La conviction qu’on s’y était toujours mal pris pour attirer et retenir dans notre colonie les immigrans français est si forte chez les vieux Algériens du conseil supérieur, qu’en apprenant l’extension qu’on se préparait à donner à la colonisation officielle, ils redoutent, avant tout, de voir l’administration continuer ses anciens erremens. « Qu’il me soit permis de dire, s’écrie l’un d’eux, délégué du conseil général de son département, que la cause principale de l’échec jusqu’à ce jour de la colonisation doit être attribuée aux créations de villages et surtout au choix des colons. Quand un village est créé, qui prend-on pour le peupler ? Le premier venu, n’ayant le plus souvent d’autre titre à l’obtention de cette faveur que le crédit d’un protecteur ; comme il ne dispose même pas des ressources nécessaires à la création d’un gourbi, il est obligé d’emprunter, généralement à un taux très élevé, pour pourvoir à ses besoins les plus urgens et, dès la première année, le village présente les caractères de la décrépitude, pour disparaître à bref délai[1]… » Que l’on examine l’état des choses dans chaque centre, et l’on verra, continue un autre délégué de département, combien il en reste, comme propriétaires définitifs, de ceux à qui l’on a imposé la résidence. La plupart d’entre eux, sitôt après l’expiration de leurs cinq ans, se sont empressés de vendre leur concession et de quitter le village. Si l’on fait à cet égard une statistique, elle sera curieuse et fertile en enseignemens. On semble craindre que la spéculation ne s’en mêle. Quel inconvénient y aurait-il à cela ? C’est avec la spéculation que l’on fait les grandes choses ; c’est par elle que les Américains sont parvenus à peupler leur immense territoire[2]. »

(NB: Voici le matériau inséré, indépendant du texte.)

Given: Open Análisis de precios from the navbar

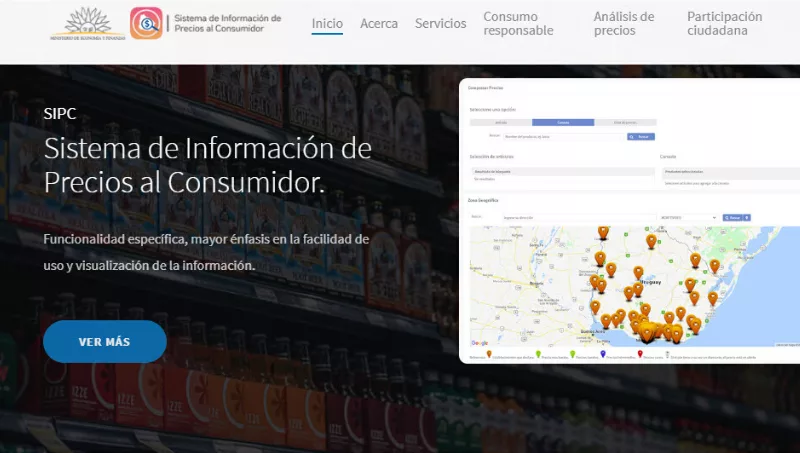Looking at the screenshot, I should [624, 23].
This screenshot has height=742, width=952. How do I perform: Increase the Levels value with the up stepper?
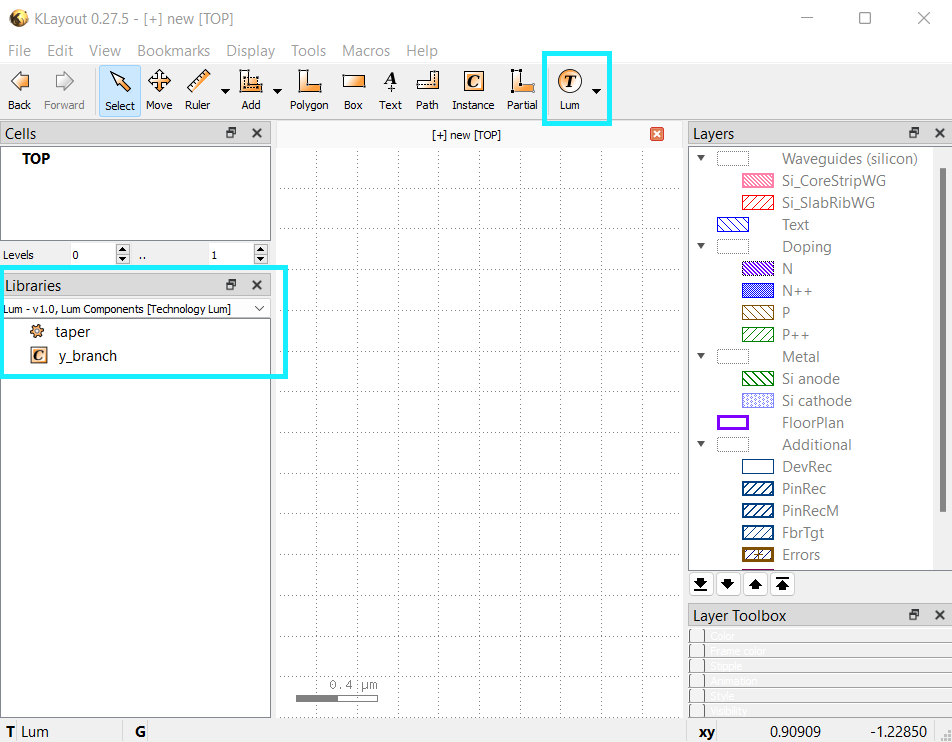pyautogui.click(x=122, y=249)
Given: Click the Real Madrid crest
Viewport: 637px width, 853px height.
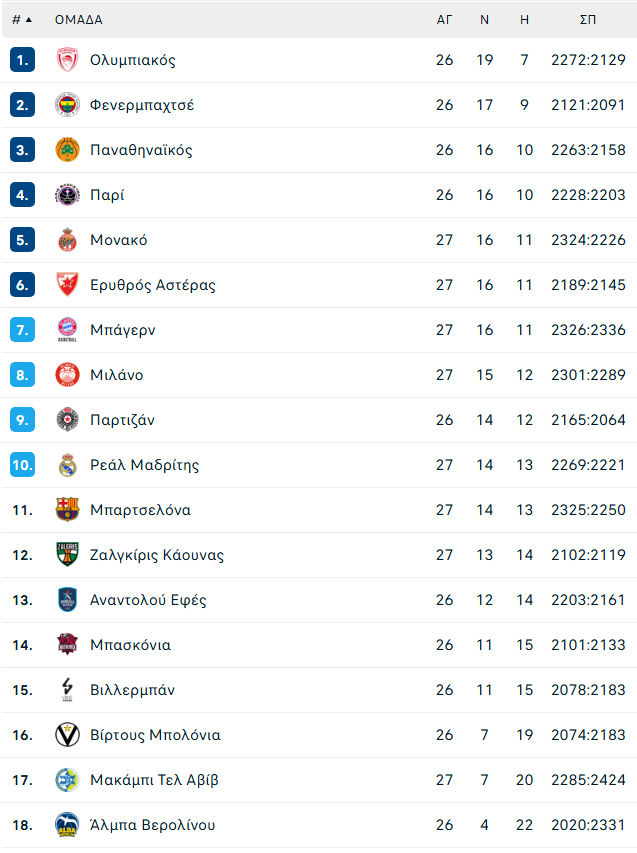Looking at the screenshot, I should coord(67,465).
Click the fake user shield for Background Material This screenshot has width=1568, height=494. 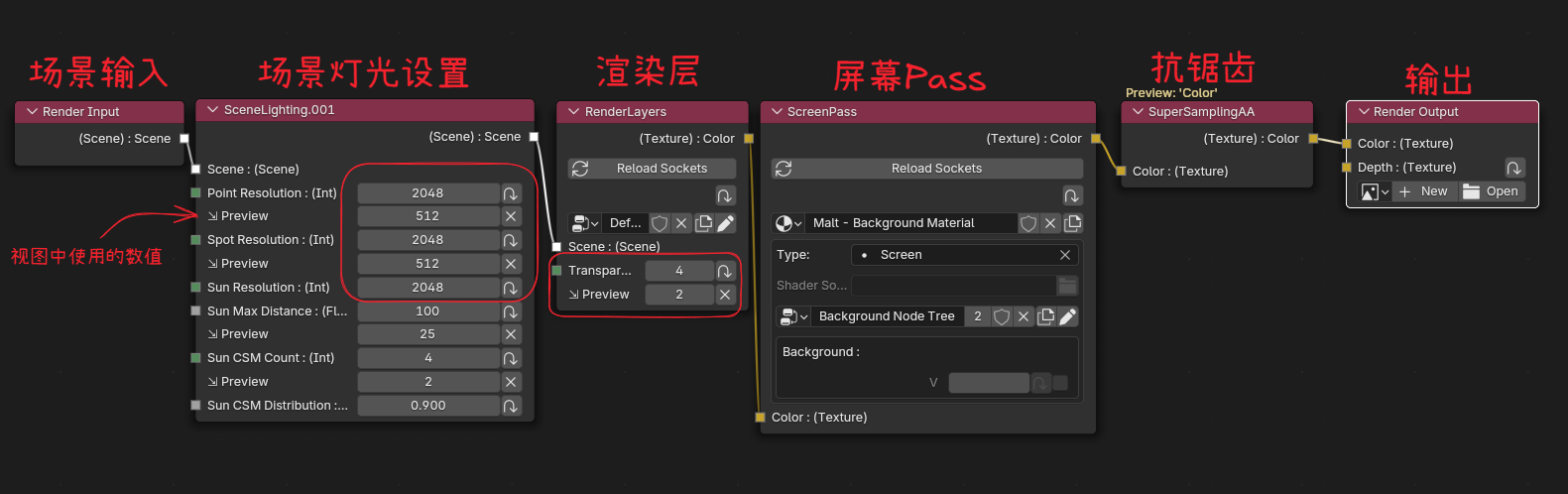pyautogui.click(x=1028, y=223)
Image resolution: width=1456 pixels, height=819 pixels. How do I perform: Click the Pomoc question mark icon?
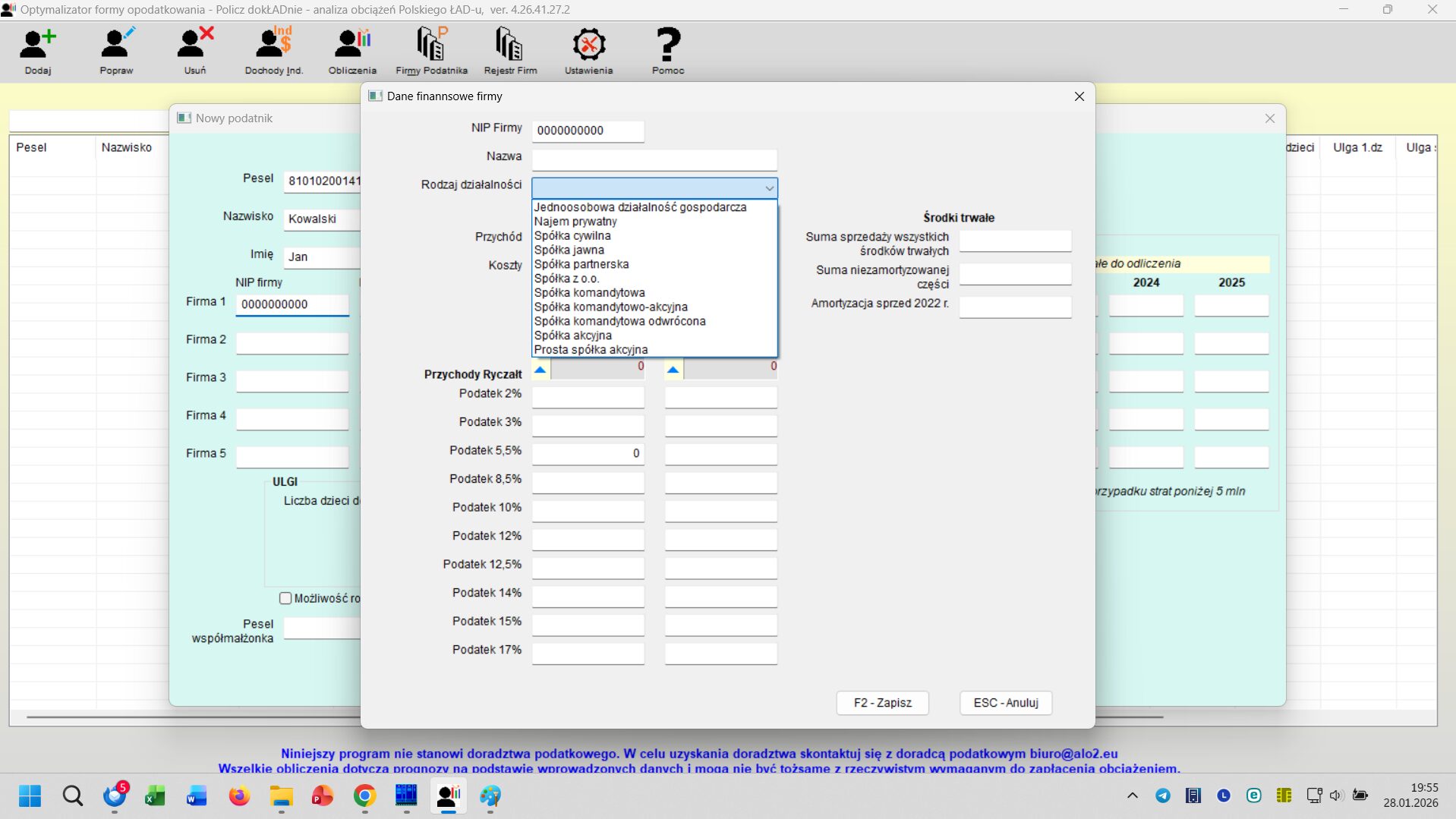pos(667,46)
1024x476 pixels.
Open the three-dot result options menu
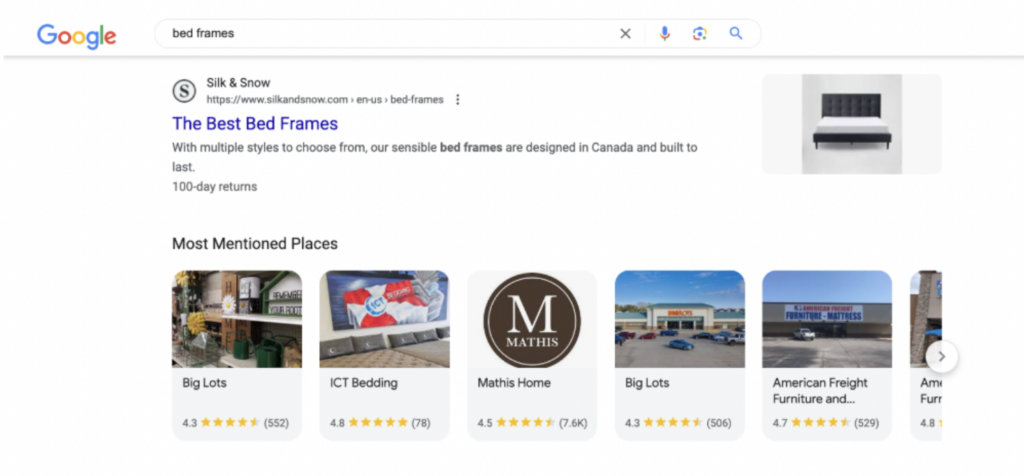coord(458,100)
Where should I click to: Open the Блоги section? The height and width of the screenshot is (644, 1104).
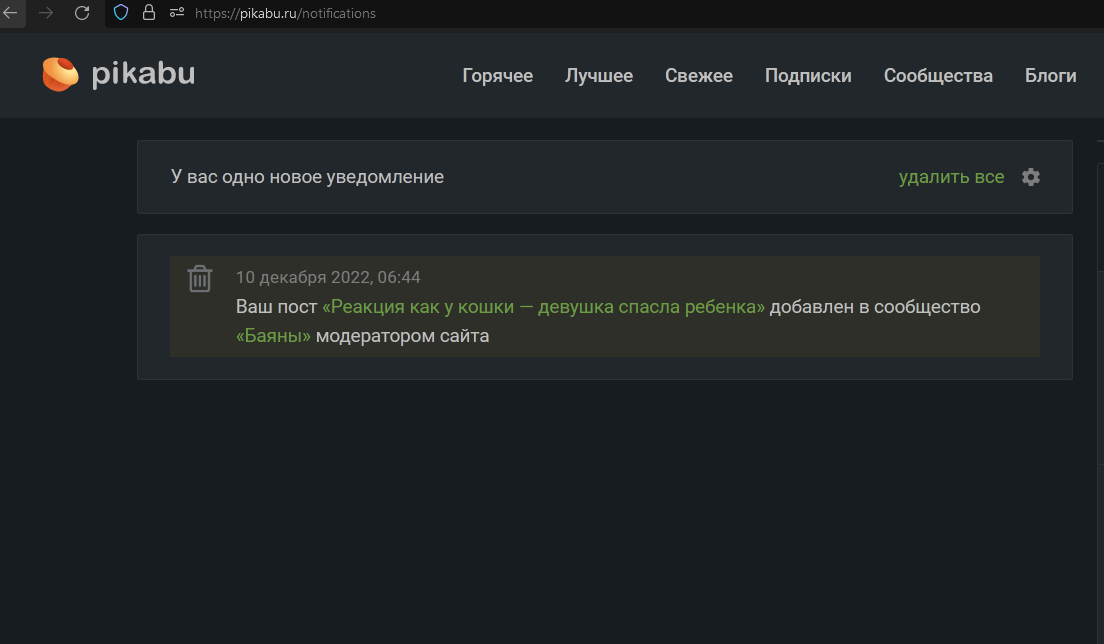[1050, 76]
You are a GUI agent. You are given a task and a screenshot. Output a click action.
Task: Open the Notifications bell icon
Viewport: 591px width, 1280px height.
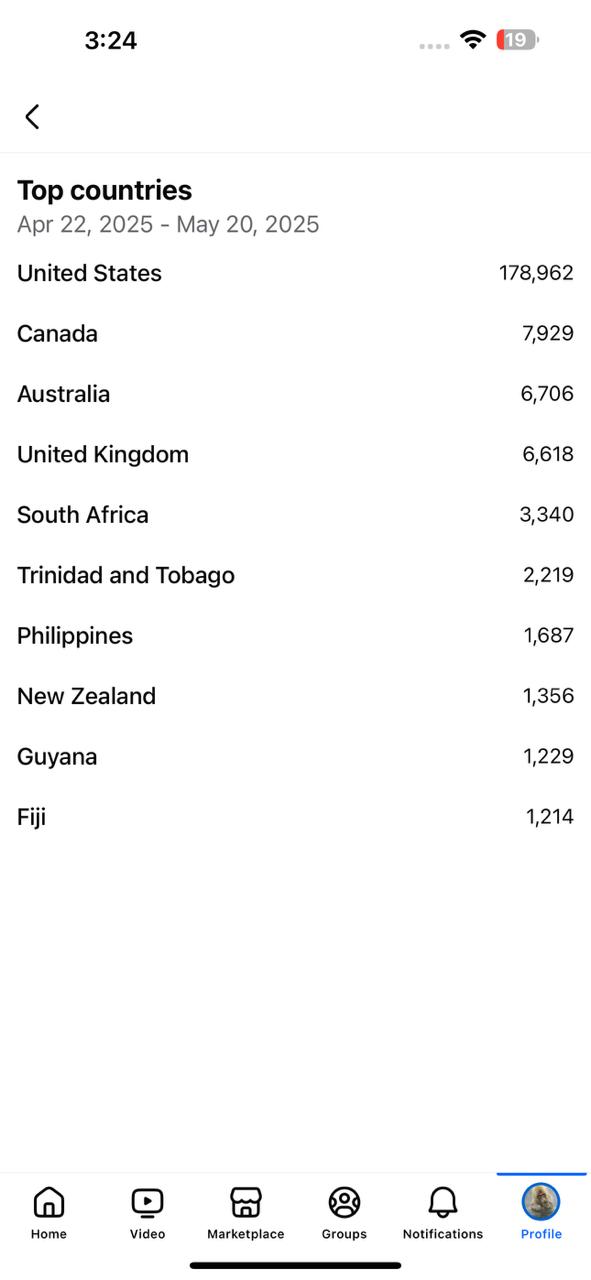pyautogui.click(x=442, y=1201)
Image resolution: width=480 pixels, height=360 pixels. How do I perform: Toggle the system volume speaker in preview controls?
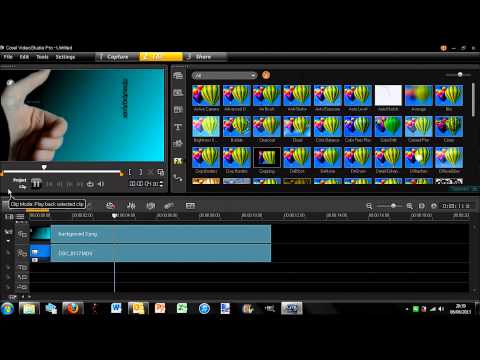tap(101, 184)
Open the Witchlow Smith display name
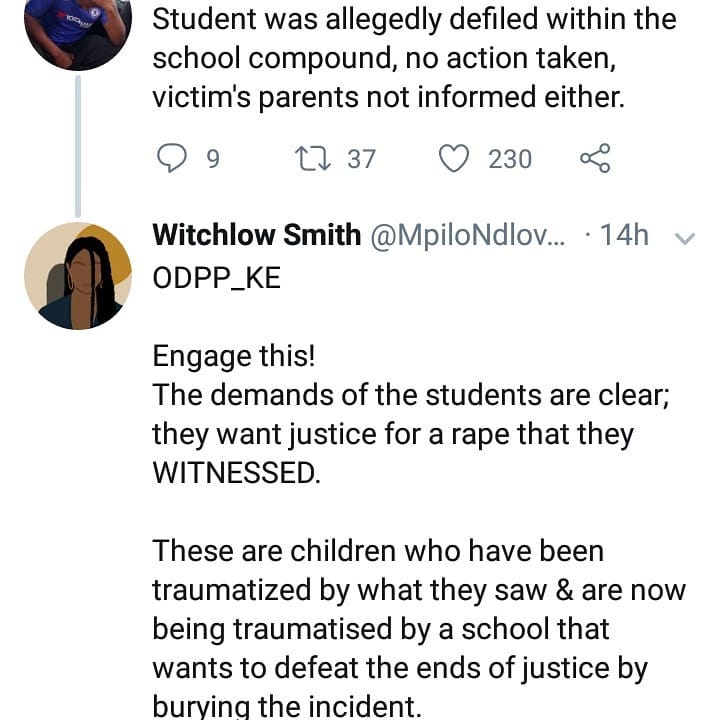The image size is (720, 720). (x=256, y=236)
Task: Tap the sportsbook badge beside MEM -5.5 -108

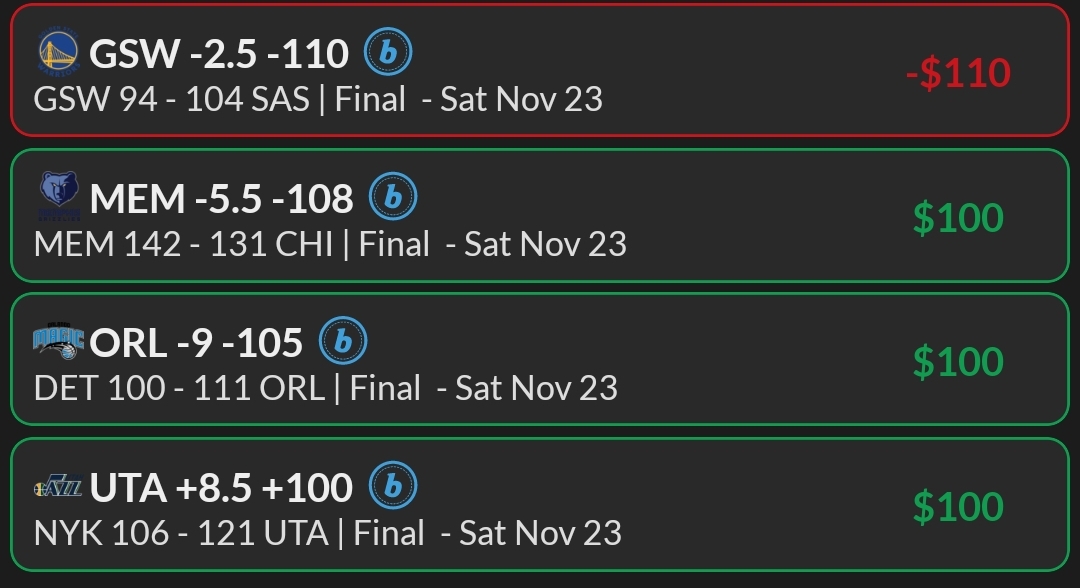Action: (x=393, y=197)
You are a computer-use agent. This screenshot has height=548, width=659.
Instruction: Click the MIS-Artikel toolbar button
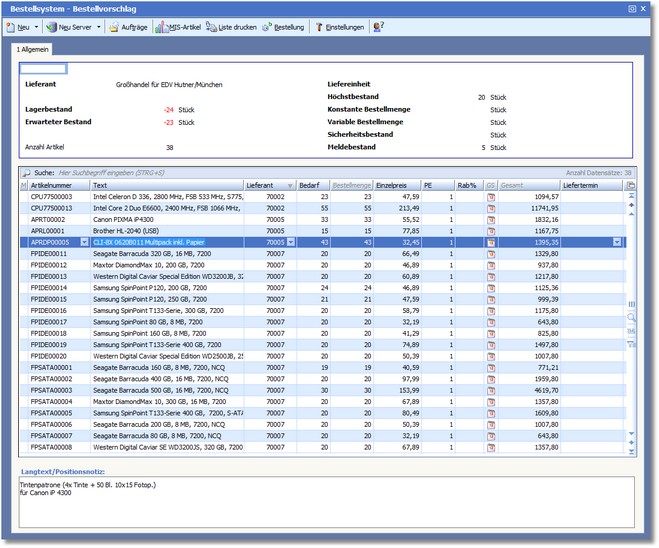click(180, 27)
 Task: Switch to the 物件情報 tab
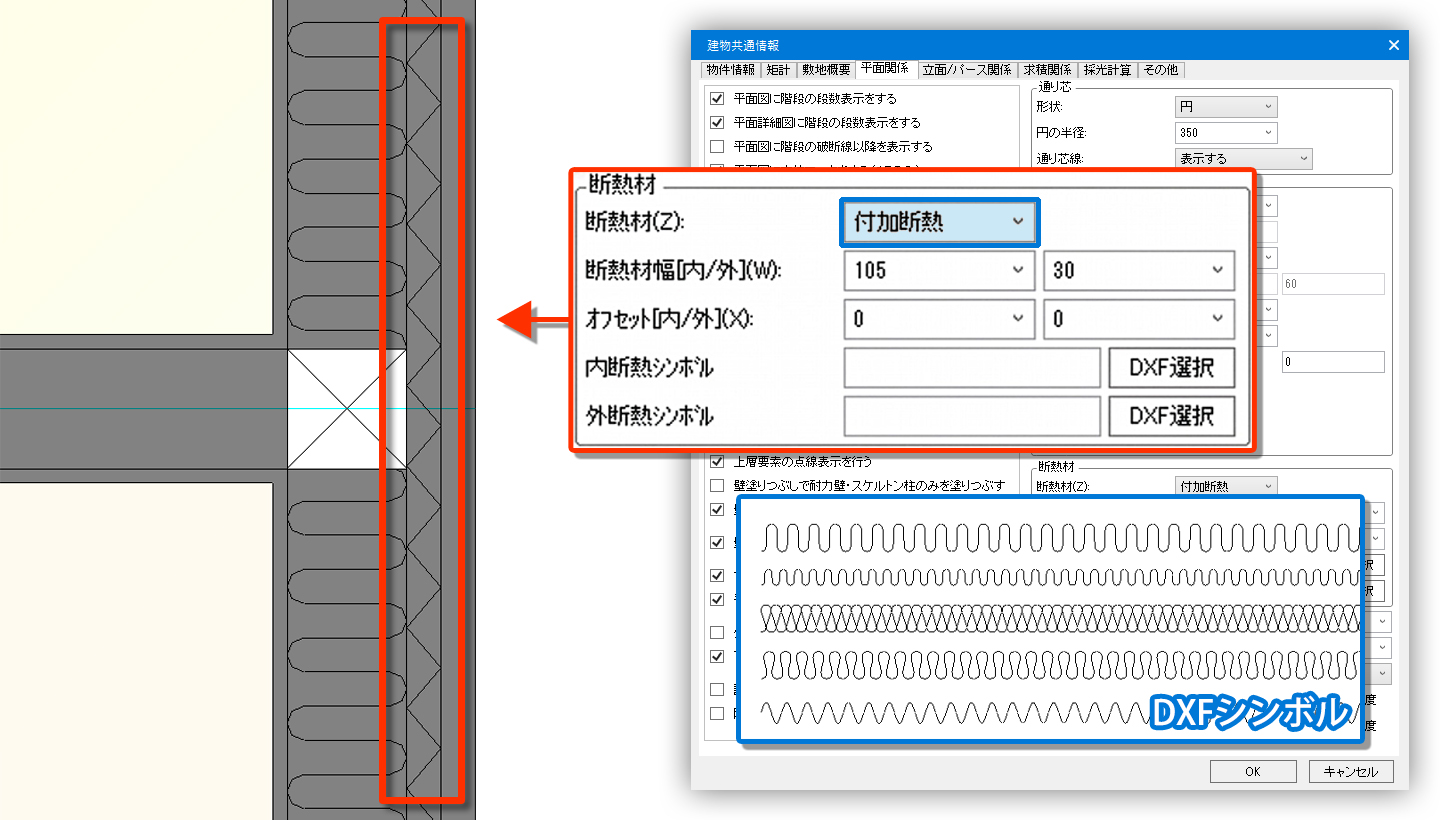pos(730,70)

Dès le début et sitôt qu’elle est mise en mesure de se prononcer sur la préférence à donner soit au système, des concessions gratuites, soit à la vente des terrains, la très grande majorité du conseil supérieur, et particulièrement ses membres élus, inclinent visiblement à trouver la vente préférable : « Il leur semblerait désirable que le colon payât la terre moins cher qu’elle n’aura coûté à l’état, mais qu’il la payât. » Ils entendent laisser au gouverneur-général a la faculté de faire procéder à cette vente, suivant les circonstances. soit par la voie de l’adjudication publique, qui, ayant le mérite de ne laisser aucune place ni à la faveur, ni à l’intrigue, devra être la règle générale, soit à bureau ouvert et de gré à gré. » Ils

  1. Procès-verbaux du conseil supérieur (décembre 1879, p. 441).
  2. Ibid, p. 450.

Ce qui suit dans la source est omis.